**What to work on:**
Answer these questions about the retaining wall post:
(a) What material is the existing wall that the poured concrete would go in front of?
(b) For what wall size does the $18000 materials figure apply?
(c) Why does the homeowner expect the poured concrete to crack?

**Reading text:**
========================

Desperate homeowner here. I have been racking my brain on how to "dress" the existing low density retaining wall to stop it falling apart and to make it look uniform and "nice". Seems nearly every solution and quote I have received is way over my budget by at least 50%.

1) formwork and poured concrete in front of limestone wall - will probably crack due to hydraulic pressure from behind. Super expensive.
2) post and concrete panels then backfill with gravel. Again, not cheap... not DIY
3) 3000kg new uniform concrete blocks applied in front - $18000 materials only for wall 91 feet x 8 feet high. I have 2 tiers to do plus possible extensions. Still way too much. Not DIY. This would create a double retaining wall, which I think is overkill.

========================

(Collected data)
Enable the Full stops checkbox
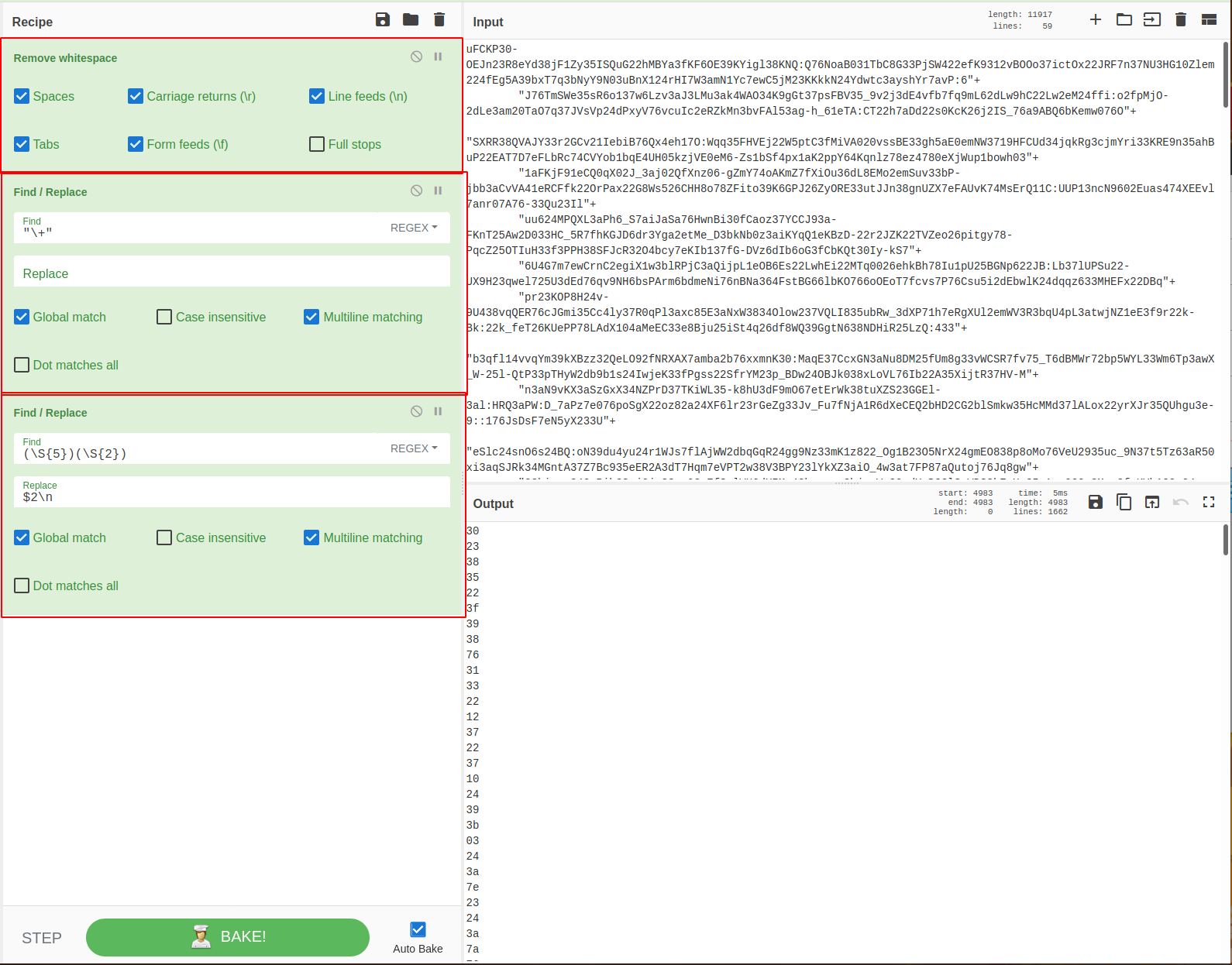 tap(317, 144)
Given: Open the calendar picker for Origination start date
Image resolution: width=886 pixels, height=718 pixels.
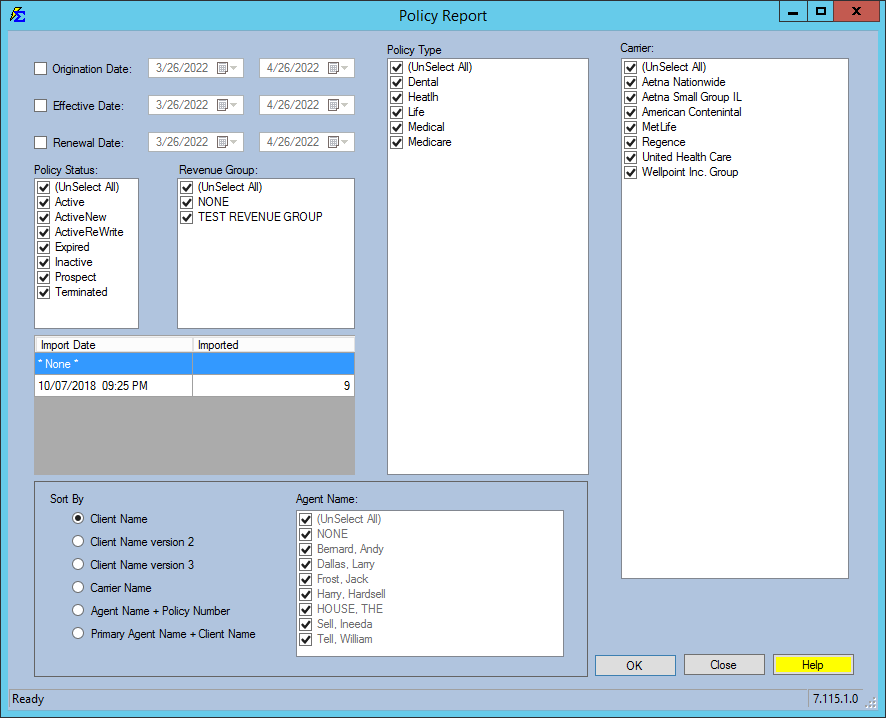Looking at the screenshot, I should (x=223, y=67).
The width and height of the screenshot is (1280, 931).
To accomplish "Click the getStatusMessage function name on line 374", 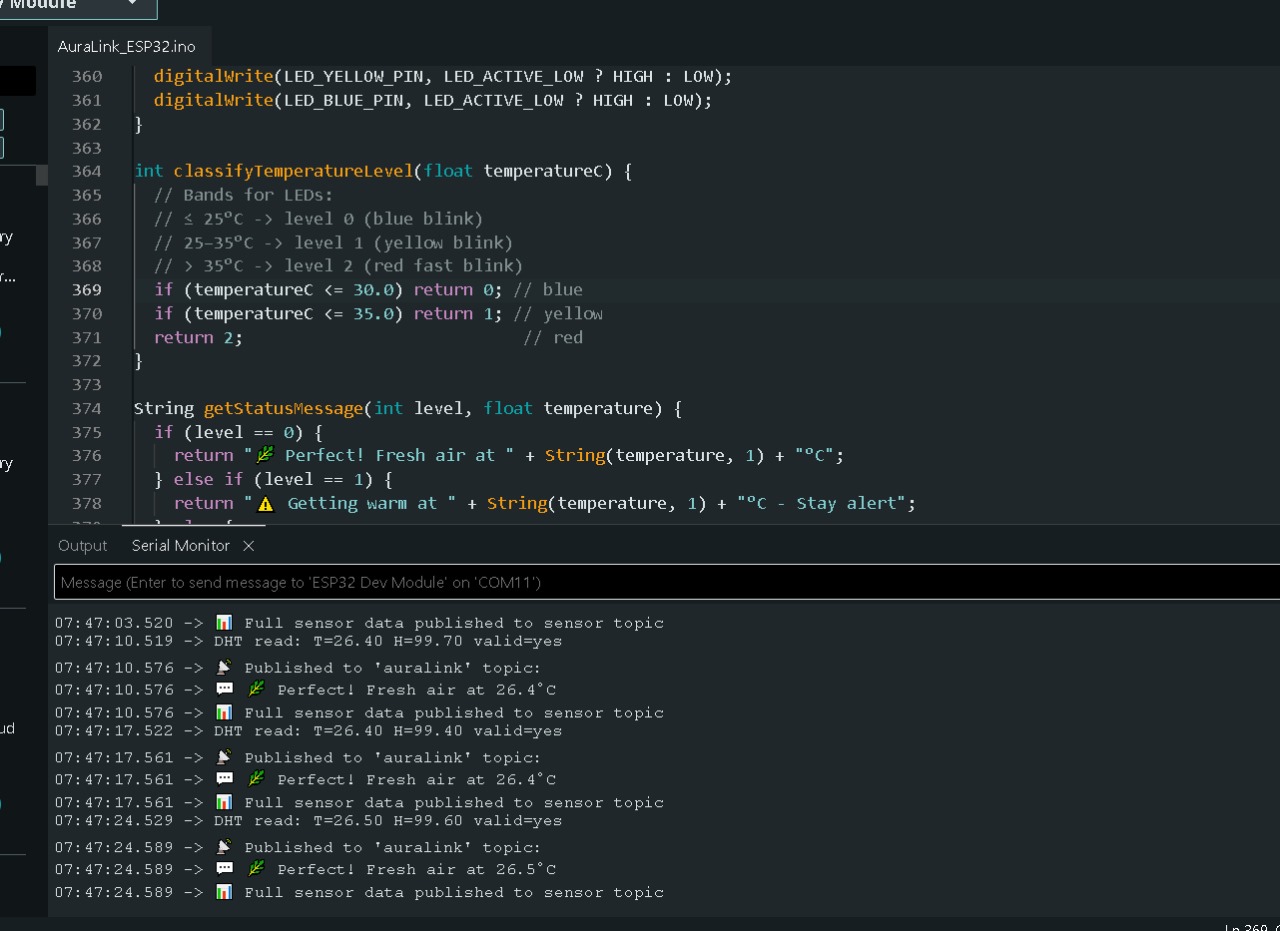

========================

**Result for this exercise:**
(a) Limestone.
(b) A wall 91 feet long and 8 feet high.
(c) Because of hydraulic pressure from behind.